Karawitan Keraton Surakarta sebagai Simbol Perlawanan Terhadap Dominasi Politik Pemerintah Hindia Belanda pada Masa Pemerintahan Pakubuwana X

Category:

Description

Judul               :  Karawitan Keraton Surakarta sebagai Simbol Perlawanan Terhadap Dominasi Politik Pemerintah Hindia Belanda pada Masa Pemerintahan Pakubuwana X

Penulis            :  Prof. Dr. Rustopo, S.Kar, M.S.
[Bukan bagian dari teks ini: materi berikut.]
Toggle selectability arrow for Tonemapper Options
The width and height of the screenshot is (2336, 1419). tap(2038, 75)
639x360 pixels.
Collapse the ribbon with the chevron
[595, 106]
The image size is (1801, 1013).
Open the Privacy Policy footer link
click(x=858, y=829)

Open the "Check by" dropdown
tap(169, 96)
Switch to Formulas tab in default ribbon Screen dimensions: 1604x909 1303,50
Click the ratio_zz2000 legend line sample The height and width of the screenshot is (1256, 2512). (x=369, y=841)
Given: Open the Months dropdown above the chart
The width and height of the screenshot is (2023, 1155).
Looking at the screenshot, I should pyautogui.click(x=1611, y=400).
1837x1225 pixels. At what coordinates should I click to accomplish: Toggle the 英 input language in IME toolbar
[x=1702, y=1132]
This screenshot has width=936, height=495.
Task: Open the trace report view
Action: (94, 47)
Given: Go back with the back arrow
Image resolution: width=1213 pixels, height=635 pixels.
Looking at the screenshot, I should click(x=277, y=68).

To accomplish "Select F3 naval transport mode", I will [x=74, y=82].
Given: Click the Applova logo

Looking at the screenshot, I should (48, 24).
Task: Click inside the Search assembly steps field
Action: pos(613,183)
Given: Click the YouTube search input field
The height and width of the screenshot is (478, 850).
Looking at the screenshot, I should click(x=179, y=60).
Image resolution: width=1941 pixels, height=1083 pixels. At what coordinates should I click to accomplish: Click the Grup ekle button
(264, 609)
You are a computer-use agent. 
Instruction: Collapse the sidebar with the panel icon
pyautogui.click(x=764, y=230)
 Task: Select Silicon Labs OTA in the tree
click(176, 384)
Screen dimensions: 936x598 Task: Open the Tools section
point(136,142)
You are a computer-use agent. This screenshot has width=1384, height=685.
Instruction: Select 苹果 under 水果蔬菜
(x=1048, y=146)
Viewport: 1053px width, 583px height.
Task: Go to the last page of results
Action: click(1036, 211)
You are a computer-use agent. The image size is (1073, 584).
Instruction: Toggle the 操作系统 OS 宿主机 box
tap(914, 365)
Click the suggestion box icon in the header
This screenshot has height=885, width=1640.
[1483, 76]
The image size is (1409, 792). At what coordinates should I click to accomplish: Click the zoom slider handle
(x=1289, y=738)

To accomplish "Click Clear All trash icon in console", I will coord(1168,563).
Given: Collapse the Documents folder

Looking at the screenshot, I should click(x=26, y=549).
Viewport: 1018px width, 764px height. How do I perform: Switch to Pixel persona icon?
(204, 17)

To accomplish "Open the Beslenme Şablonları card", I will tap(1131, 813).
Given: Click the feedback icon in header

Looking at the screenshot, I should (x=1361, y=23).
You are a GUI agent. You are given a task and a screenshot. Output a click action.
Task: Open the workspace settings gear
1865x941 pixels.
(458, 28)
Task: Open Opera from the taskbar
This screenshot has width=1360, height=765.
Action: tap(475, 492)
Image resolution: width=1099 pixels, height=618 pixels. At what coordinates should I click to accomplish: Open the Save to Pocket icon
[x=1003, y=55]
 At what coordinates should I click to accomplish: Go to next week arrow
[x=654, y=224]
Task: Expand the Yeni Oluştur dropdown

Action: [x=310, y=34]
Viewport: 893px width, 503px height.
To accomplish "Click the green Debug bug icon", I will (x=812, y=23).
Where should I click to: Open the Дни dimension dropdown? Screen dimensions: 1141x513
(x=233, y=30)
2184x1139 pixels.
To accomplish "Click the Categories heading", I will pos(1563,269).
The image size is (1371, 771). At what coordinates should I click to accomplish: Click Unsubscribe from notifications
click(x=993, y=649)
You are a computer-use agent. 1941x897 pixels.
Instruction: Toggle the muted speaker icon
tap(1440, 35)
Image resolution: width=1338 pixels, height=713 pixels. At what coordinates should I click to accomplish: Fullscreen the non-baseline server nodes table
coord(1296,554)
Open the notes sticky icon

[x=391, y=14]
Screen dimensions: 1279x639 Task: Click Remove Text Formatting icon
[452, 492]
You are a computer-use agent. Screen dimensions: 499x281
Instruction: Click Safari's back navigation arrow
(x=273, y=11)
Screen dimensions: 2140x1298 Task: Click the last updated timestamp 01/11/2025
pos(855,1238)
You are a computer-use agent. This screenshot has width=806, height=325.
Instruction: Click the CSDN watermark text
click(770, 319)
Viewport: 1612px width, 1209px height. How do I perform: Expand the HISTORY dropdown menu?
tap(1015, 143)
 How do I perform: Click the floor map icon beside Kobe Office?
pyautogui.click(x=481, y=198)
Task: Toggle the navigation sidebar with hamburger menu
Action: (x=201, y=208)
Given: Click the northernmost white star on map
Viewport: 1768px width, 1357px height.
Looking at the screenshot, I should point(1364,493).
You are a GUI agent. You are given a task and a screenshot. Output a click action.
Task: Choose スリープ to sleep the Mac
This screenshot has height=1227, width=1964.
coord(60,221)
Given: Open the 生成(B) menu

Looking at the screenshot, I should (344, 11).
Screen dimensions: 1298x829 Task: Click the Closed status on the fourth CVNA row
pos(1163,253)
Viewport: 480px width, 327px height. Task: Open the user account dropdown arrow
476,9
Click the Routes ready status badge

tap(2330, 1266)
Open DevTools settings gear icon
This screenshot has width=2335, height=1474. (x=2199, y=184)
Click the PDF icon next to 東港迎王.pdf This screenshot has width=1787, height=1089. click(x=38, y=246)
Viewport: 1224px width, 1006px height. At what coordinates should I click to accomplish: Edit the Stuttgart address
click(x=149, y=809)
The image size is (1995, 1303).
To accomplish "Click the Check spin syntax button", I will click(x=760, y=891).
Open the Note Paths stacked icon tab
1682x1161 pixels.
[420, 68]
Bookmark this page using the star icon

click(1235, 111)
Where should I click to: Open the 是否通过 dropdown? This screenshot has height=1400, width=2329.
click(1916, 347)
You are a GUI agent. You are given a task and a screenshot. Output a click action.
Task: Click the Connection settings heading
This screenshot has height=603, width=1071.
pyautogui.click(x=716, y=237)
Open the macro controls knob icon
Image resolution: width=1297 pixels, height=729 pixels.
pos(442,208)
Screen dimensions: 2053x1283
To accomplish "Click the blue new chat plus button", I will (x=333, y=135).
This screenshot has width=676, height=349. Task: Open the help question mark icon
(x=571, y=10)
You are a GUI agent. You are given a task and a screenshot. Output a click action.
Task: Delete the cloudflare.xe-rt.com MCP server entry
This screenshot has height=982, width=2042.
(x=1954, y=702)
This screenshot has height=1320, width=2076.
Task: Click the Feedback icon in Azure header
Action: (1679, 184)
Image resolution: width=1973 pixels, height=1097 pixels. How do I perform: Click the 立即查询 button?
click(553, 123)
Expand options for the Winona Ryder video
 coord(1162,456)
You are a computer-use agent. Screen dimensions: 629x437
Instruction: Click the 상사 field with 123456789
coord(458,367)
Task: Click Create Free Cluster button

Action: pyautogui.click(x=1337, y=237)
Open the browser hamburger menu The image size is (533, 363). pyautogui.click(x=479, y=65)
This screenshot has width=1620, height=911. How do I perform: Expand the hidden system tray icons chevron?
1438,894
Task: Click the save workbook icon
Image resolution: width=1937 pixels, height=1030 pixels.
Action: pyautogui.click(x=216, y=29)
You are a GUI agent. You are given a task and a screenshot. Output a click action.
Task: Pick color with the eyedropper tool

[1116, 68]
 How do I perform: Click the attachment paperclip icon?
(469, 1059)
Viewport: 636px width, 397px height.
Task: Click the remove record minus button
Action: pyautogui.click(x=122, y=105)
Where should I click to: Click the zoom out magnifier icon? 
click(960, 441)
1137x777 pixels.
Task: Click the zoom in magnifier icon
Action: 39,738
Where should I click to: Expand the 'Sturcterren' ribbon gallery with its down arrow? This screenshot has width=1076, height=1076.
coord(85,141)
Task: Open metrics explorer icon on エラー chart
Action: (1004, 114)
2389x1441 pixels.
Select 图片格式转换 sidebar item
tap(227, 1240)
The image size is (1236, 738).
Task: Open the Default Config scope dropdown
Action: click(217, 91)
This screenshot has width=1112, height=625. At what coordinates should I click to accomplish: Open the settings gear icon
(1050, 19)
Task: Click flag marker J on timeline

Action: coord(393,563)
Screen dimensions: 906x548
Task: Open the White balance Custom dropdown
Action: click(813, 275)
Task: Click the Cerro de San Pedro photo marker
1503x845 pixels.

No. ISBN        : 978-623-6469-31-6

Penerbit          : ISI Press Surakarta

Tahun             : 2022

Jumlah Hal     : 236

Deskripsi        :

Pasca Perang Jawa (1825-1830), keraton Surakarta kehilangan wilayah kekuasaannya. Sejak pemeintahan Pakubuwana VII sampai dengan Pakubuwana XI, raja hanya berkuasa di sekitar kedaton (Baluwarti) saja. Sejak masa pemerintahan Pakubuwana IX ditengarai adanya perlawanan melalui simbol-simbol budaya, yang diteruskan oleh Pakubuwana X. Perlawanan yang dilakukan oleh Pakubuwana X, di antaranya dilakukan dengan musik karawitan yang dikemas dalam berbagai acara dan upacara keraton. Setidaknya ada tiga macam bentuk kemasan karawitan yang dilegalkan di keraton Kasunanan Surakarta pada waktu itu. Pertama, bentuk kemasan karawitan yang mengikuti kaidah estetika tradisional klasik. Kedua, bentuk kemasan campuran (sintesa) antara karawitan tradisional klasik dengan musik Barat. Ketiga, bentuk kemasan campuran berbagai macam dan jenis ensambel gamelan dan alat musik. Tulisan ini selain menjelaskan tentang eksistensi ketiga bentuk kemasan itu, juga mempermaslahkan mengapa karawitan keraton Kasunanan Surakarta berkembang seperti itu. Berdasarkan hasil analisis yang dibantu dengan pelacakan historis, dapat disimpulkan bahwa hal itu terjadi berhubungan dengan kedudukan keraton Kasunanan Surakarta di dalam situasi politik yang berkembang saat itu. Pakubuwana X sebagai Sunan yang kekuasaannya sangat dibatasi oleh pemerintah kolonial Belanda, ‘harus’ melakukan perlawanan. Hal itu dilakukan, di satu pihak untuk mengikuti tata aturan yang dibuat oleh pemerintah kolonial Belanda, dan di lain pihak untuk melawan secara simbolik dominasi penguasa untuk memperoleh kembali kewibawaan raja dan kerajaan di mata masyarakat yang terus merosot sejak pemerintahan Pakubuwana VII.